Recently I heard NBA Commissioner Adam Silver speak about how professional basketball coverage is perishable. Even though games can be streamed days after they are actually played, they rarely are.

Silver said that years ago, games that were played in Los Angeles on Thursday would be played in prime time internationally on Friday, with local commenters creating new wrap-around context for the game, because the final score wasn’t already known globally. That is simply no longer the case.

With the internet, fan apps and feeds, and social media properties, basketball fans can get real-time updates and know the score as the baskets are made. The internet has, once again, revolutionized an industry.

Silver did mention something they have done to fight this trend and keep their content relevant for viewers long after the final score has been posted. He called it “packaging for permanence.” The edited video of game highlights and the coverage of the slam dunk challenge are examples of this.

This same principle and practice can be applied to event-based content for your company. After all, trade shows, product announcements, and grand opening coverage can be just as perishable as a basketball game.

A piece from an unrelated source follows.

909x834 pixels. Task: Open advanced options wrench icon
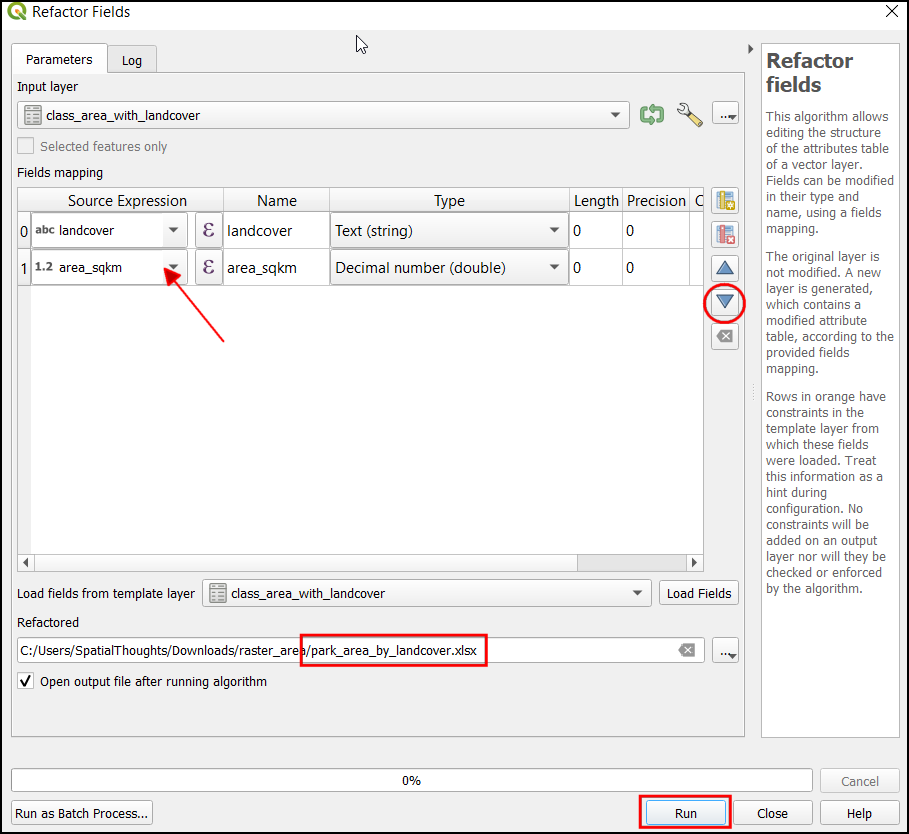point(689,115)
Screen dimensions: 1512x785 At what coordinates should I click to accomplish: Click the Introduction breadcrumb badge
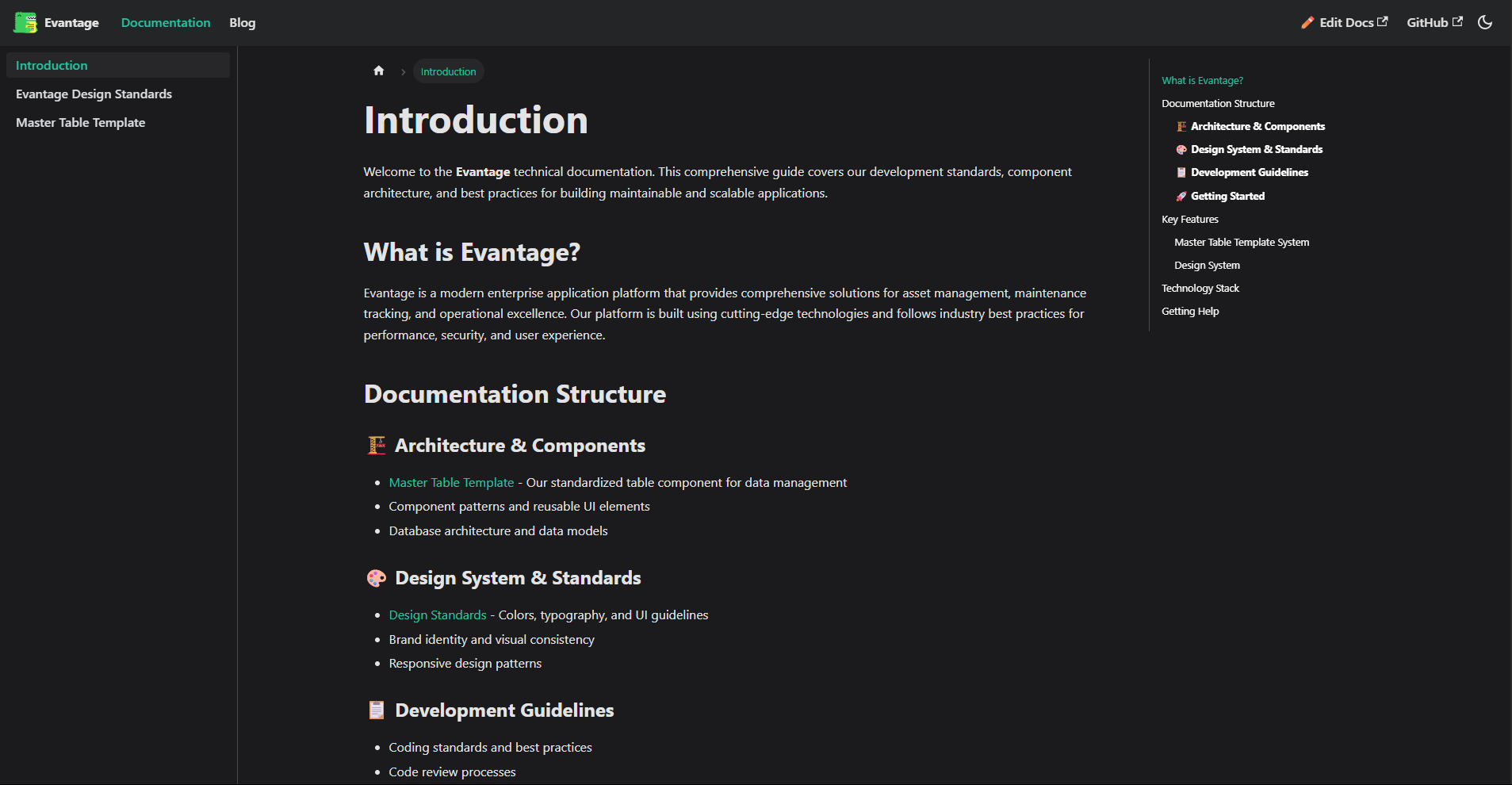point(448,71)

Here are some ways that content marketers can follow the NBA’s lead and package for permanence:

Take photos and videos from the event and use them for general marketing

With all of the preparation that goes into events, companies are often looking their best on event day. Don’t let the moment slip away without making the most of it. Capitalize on your hard work and capture as many photos and videos as you can for later use in your marketing materials.

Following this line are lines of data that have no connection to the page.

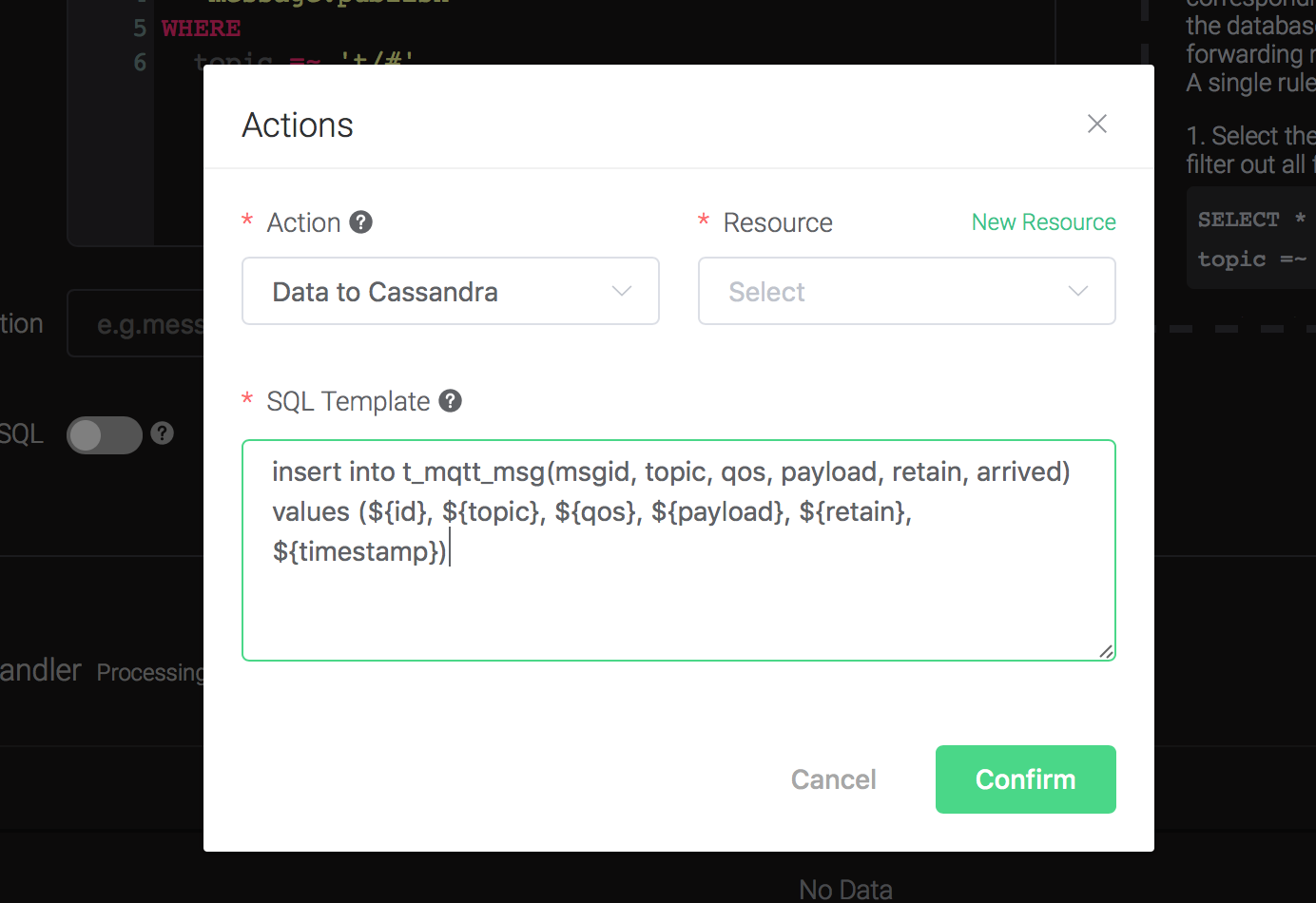Click the chevron arrow in Action dropdown
Screen dimensions: 1316x903
(x=622, y=291)
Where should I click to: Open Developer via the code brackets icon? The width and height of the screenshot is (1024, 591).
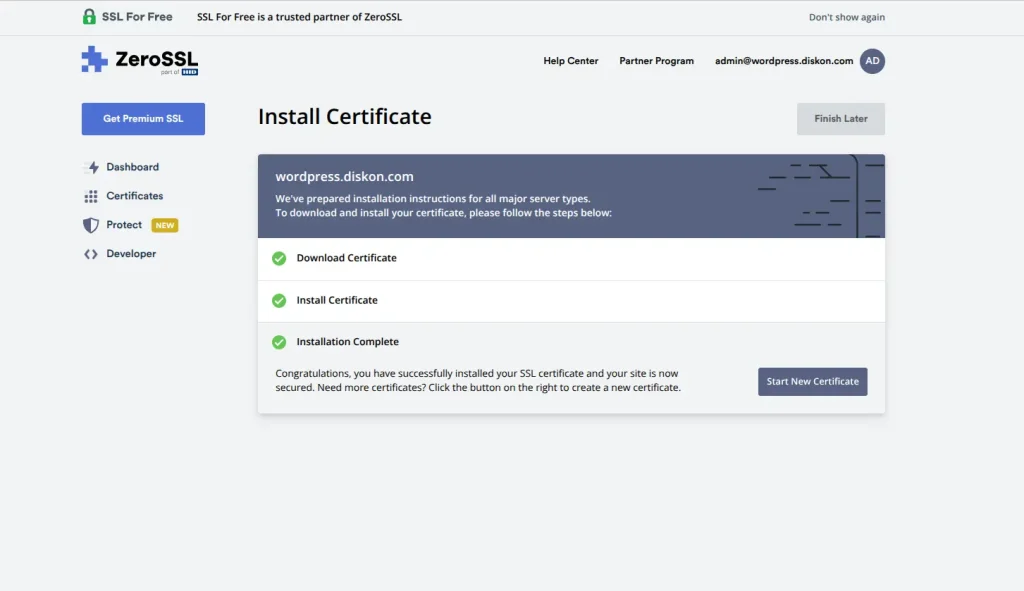coord(91,254)
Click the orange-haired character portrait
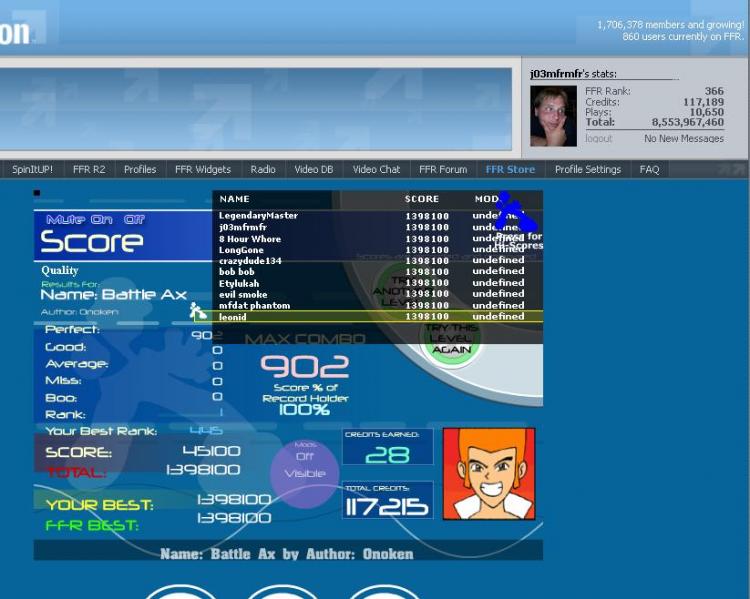The width and height of the screenshot is (750, 599). pos(489,474)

  • Tip: When you post your photos to social media, be sure to include your company logo as a watermark – this will increase brand recognition and provide extra information for viewers who might come across your photo without other context.

Create an infographic (think scoreboard) of the highlights of the event

Want to communicate with your customers and stakeholders quickly and effectively about the event? Use infographics. If your event’s results aren’t quantifiable, you can create a text-based infographic. If you had an event that produced data, use it for an attractive graph or chart that shows the success of your company.

  • Tip: If you don’t have a top-notch in-house graphic designer, this is a good time to contract with a gifted expert who can bring the creativity that will make your graphic compelling.

Publish an event recap and send it to customers

Write a news report about the event. Capture the highlights in writing, add some photos, include the infographic if you made one, and send the recap out to your customers and post it online.

  • Tip: Less is more. Don’t give in to the temptation to write down all the details or list all the attendees. Keep the newsletter short and sweet and only include the real highlights.

Create a recap video and post it on the company Facebook, Twitter and website so that customers who weren’t there can have an idea of what went on

There are bound to be amazing moments at your live event. Don’t let them perish on the spot. Capture them on video and repackage that video as a recap, a comedy video of a funny moment, a bit of wisdom if something wise was shared at your event, etc.

Each shorter video can be shared on your company’s social media channels and emailed out to customers and stakeholders.

  • Tip: If you have enough content to make several short videos, do it. You will get more views, and different clips will appeal to different viewers.

In the world of instant information where events are over as soon as they are over, it is still possible to capture them and extend their shelf life. Plan to package permanence for content marketing success.

This article was posted by The Business Journals.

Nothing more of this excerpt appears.